Over the past couple of Getaway
episodes, we've joined Carolyne on a Scenic Tours 'Jewels of Europe' cruise. Aboard Scenic Pearl
, we've gently floated along the Danube from Budapest to Austria, and now it's on to Germany.
*Click here to see last week's river cruise to Austria and the Czech Republic
*Click here to see part one of the river cruise in Hungary
Grandly standing on top of a hill you'll see the Walhalla Temple, a magnificent classical Doric marble resembling the Greek Parthenon. It was built between 1830 and 1842 for King Ludwig I. Inside there is an exhibition dedicated to important Germans such as Albert Einstein and Johann Sebastian Bach. Wear your most comfortable shoes if you climb up the stairway from the river. There are 358 steps!
Next breathtaker is the Bavarian city of Regensburg. Sitting at the confluence of the Danube and Regen rivers, it's a UNESCO World Heritage site.
Once home to the current pope, Benedict XVI, Regensburg is the best preserved medieval city in Germany. More than 90 percent of the city was damaged during WWII and has been rebuilt using original stone.
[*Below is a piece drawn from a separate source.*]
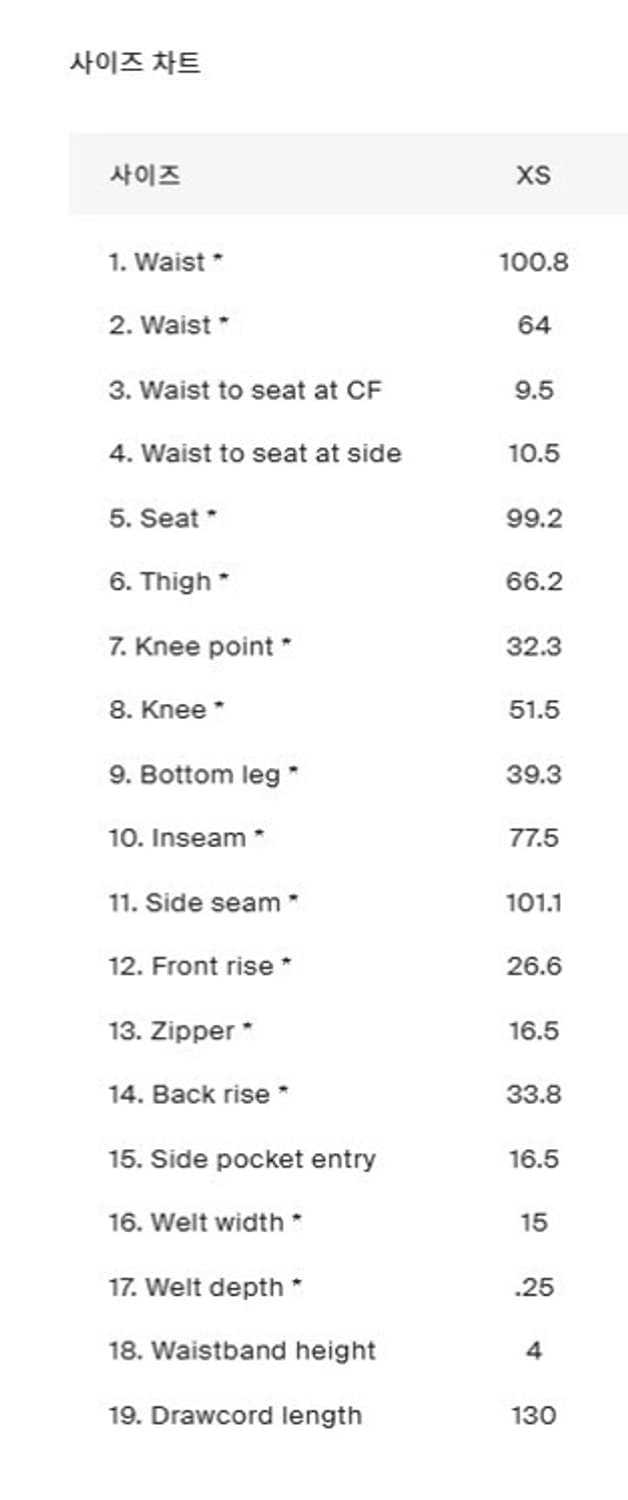Select 'Side pocket entry' row label
The image size is (628, 1500).
[x=242, y=1159]
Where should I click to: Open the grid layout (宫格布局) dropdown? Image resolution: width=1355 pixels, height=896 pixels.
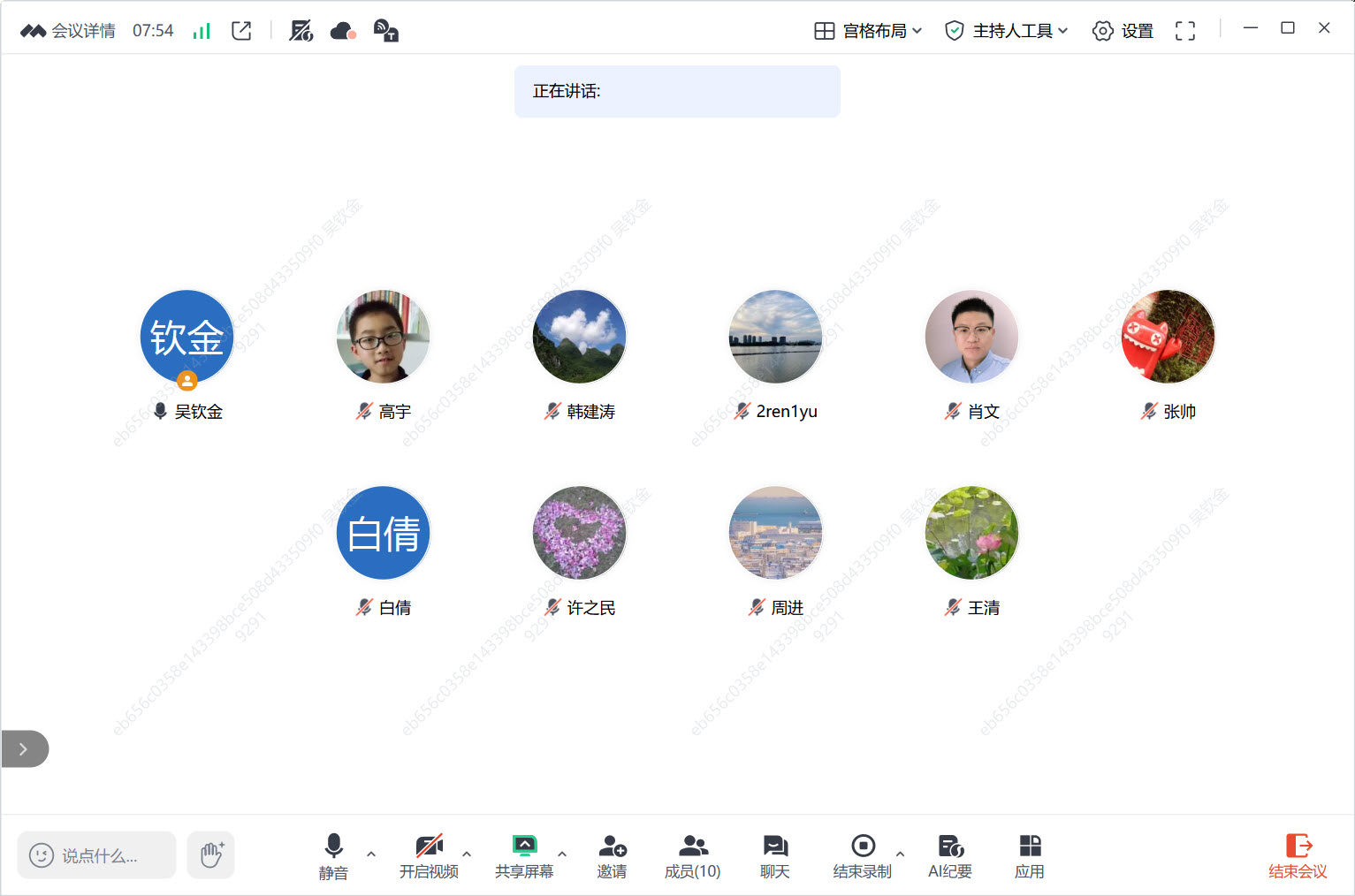click(x=868, y=31)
It was a WWII Area Headquarters and had a Messerschmitt aircraft factory and an oil refinery. It was bombed in 1943 but miraculously received little damage, with the exception of the Romanesque church of Obermünster. The belfry survived but the church was never rebuilt.
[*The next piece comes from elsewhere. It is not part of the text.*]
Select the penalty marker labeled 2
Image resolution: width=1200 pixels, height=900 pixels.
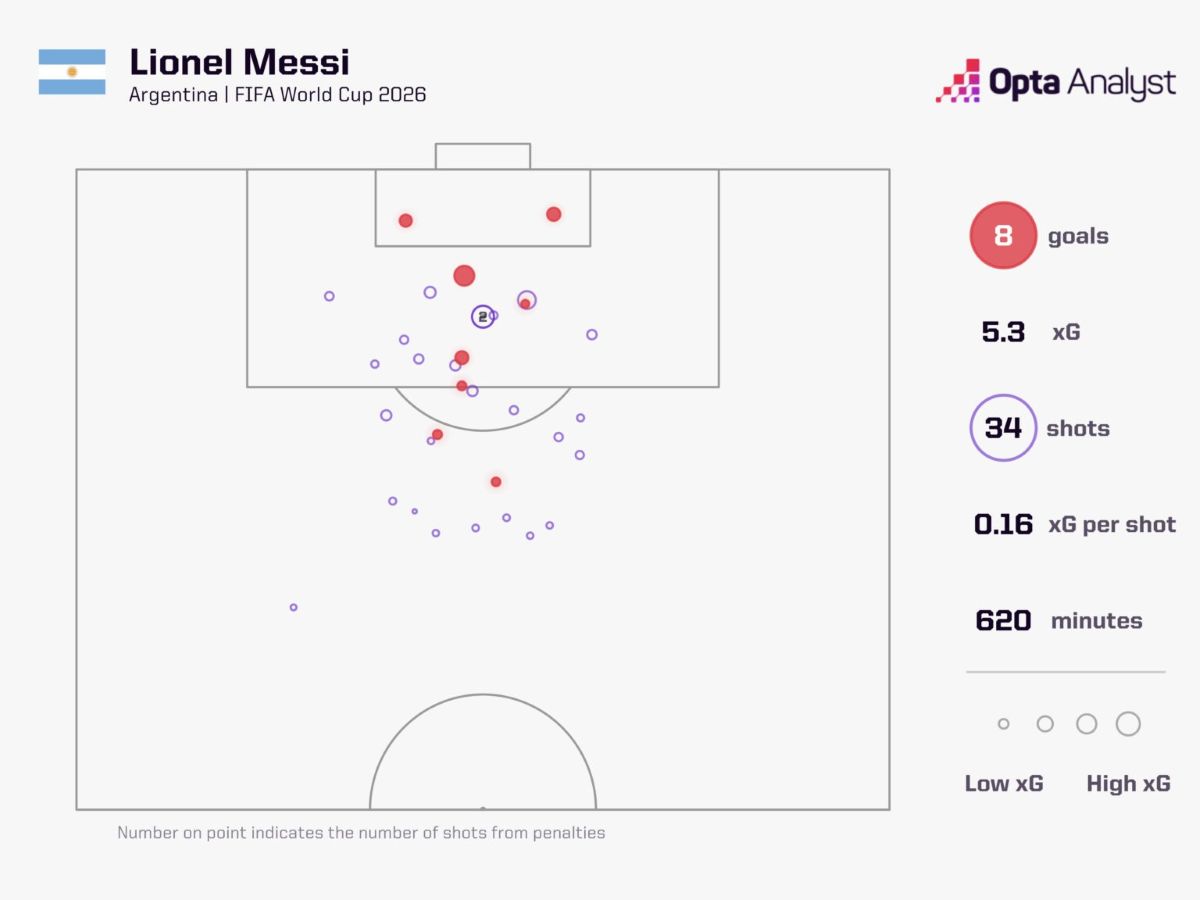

Regensburg is home to the oldest cafe in Germany. Prinzess Cafe has been making chocolates since 1676 and was the country's first coffee house, opening in 1686. One sweet treat, Heaven's Whisper, is said to be made especially for His Holiness.
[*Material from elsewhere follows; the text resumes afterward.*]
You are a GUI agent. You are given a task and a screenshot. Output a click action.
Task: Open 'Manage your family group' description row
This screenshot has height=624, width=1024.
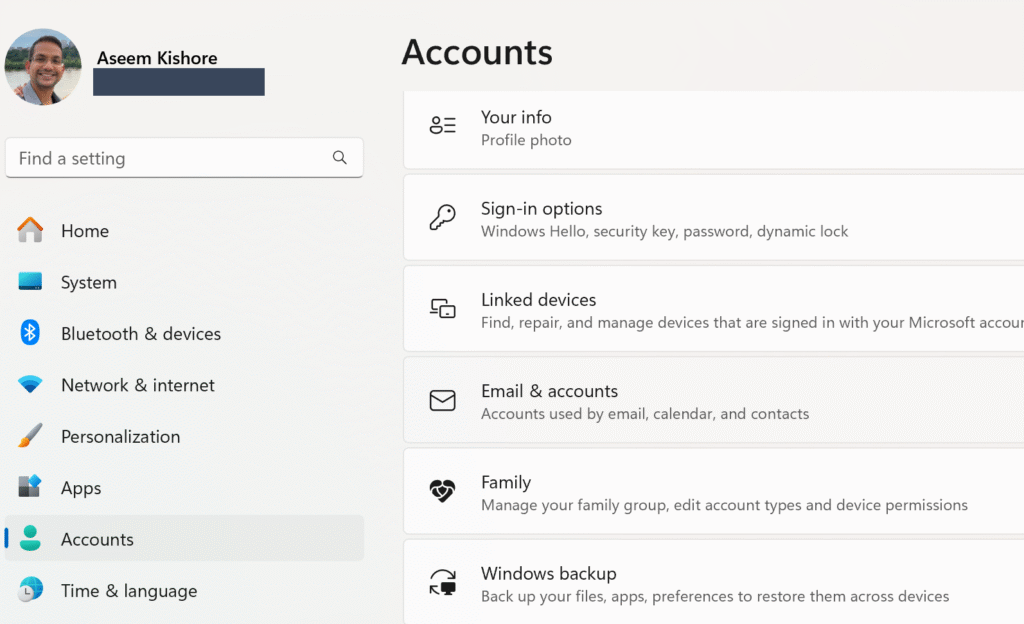[x=724, y=505]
From sweet to savoury, the Historic Sausage Kitchen of Regensburg serves 6000 sausages every day. That's all they sell, in portions of six, eight or 10, along with plenty of sauerkraut and mustard. Oh, they do have jugs of local brew too.
The kitchen is in a 900-year-old building and provided food for Roman workers who built the stone bridge next door.
Eighteen hours on, Scenic Pearl reached Nuremberg. It had great significance during the Nazi Germany area and was the site of the huge Nuremberg rallies between 1927 and 1938. Hitler used the rallies as Nazi propaganda events. At the 1935 rally, Hitler ordered the Reichstag to convene and pass the anti-Semitic Nuremberg Laws revoking German citizenship for all Jews.
Between 1945 and 1946, German officials involved in the Holocaust and other war crimes were brought before an international tribunal in the Nuremberg Trials.
Quite the antithesis of the grim WWII period, Regensburg comes to twinkling life from the end of November to the end of December with the Christmas Market.
Castle-like towers of mansions built by medieval patricians magically shimmer and stalls and booths around the 500-year-old Neupfarr Church sell a glittering range of decorations. Nativity crib scenes, toys and unusual gifts. Much is handmade marionettes on strings, paintings on silk, dolls and pottery are perfect stocking fillers. Little shops in narrow streets sell Christmas treats. Biscuits, gingerbread and everyone's favourite, lebkucken.
The old town is surrounded by a 16th century wall with a moat built as added protection. Today that moat is a play area with basketball courts and a running track.
A truly delightful place is Nuremburg's Toy Museum. It was founded in 1971, based on the toy collection of Lydia and Paul Bayer. It covers four floors of a medieval building and has toys reaching back to the Middle Ages. Wooden toys, tin toys, dolls and doll houses are all there.
When you see Lily, a German doll, she just might look familiar. The American owner of Mattel visited the museum, bought a Lily for her daughter and, guess what. Barbie was born!